This article was first published in UnHerd in late March. All articles published elsewhere are published free here; but for paywalled articles & postscripts, subscribe below.
What changes more often; Conservative Party leaders or the left’s favourite economist?
Over the last two decades, the left has had a string of infatuations with economists. Some of them - Thomas Piketty or Joseph Stiglitz, for example – were imports from abroad. But we have a strong domestic production line, too; Ann Pettifor, James Meadway and Grace Blakeley have all enjoyed moments in the sun.
The latest to add to the list is Gary Stevenson, a former City trader turned Youtuber, who presents Gary’s Economics, and has recently topped the bestseller lists with his book, The Trading Game.
Of anyone to trumpet left-wing economics, Stevenson would at first appear an odd choice; his branding relies heavily on his path as a ruthless trader, claiming that he was in fact ‘the best in the world’ in 2011 by betting that growing poverty would cause interest rates to stay low. Hardly an auspicious start; but then, every saint must have a past, and every sinner a future.
But his appeal is clearly divined. His delivery is punchy and self-assured, whilst he studiously cultivates the air of a normal person. Stevenson grew up in a single-income working class background, and money has not come with pretentions; he wears t-shirts instead of a tie, and is unapologetically unpolished, his thick MLE accent and the occasional (and largely tasteful) interspersing of fucks adds an air of credibility to the image of a barrow-boy with a conscience.

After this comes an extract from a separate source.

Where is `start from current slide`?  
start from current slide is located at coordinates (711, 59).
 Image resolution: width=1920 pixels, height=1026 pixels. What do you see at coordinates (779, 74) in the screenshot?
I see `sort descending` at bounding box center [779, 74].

His popularity ultimately lies in his relentless focus on inequality. There are perfectly coherent arguments that inequality is economically damaging, including made by the left’s previous favourites; Piketty, Stiglitz and Pettifor argue that high inequality suppresses demand because poorer households have a higher marginal propensity to consume than the wealthy, so too high a concentration of wealth at the top therefore slows consumption. Blakeley argues that growing inequality forces ordinary people to rely on credit to maintain living standards, causing overexposure to asset bubbles, excessive debt, and instability. Meadway, meanwhile, argued that high inequality weakens productivity by trapping people in poverty, preventing talent from being fully utilised by limiting access to education, housing, and healthcare.
Stevenson, however, seems to rely on reheated Occupy-style assertions that the rich are stealing everyone’s money, and that growing inequality is bad because it further exacerbates inequality; inequality is itself self-evidently economic suicide, rather than any particular potential economic consequences. Rather than economics, Stevenson seems primarily focussed on politics; his favouritism appears to be the result of being able to repackage traditional left-wing anti-millionaire activism, rather than genuinely fresh economic ideas.
In the meantime, there seem to be questions about the credibility of the grandiose claims he makes about his trading history; an investigation by the Financial Times could not find any colleagues who thought his claim of being the best trader in the world was true. Likewise, his recent claim that ‘Economists have been all wrong about almost everything for 15 years now’ must raise questions about his economic knowledge, given how many of his predecessors as the left’s favourite economist have been discussing the problems of inequality. Given his project is more activism than analysis, it may matter little.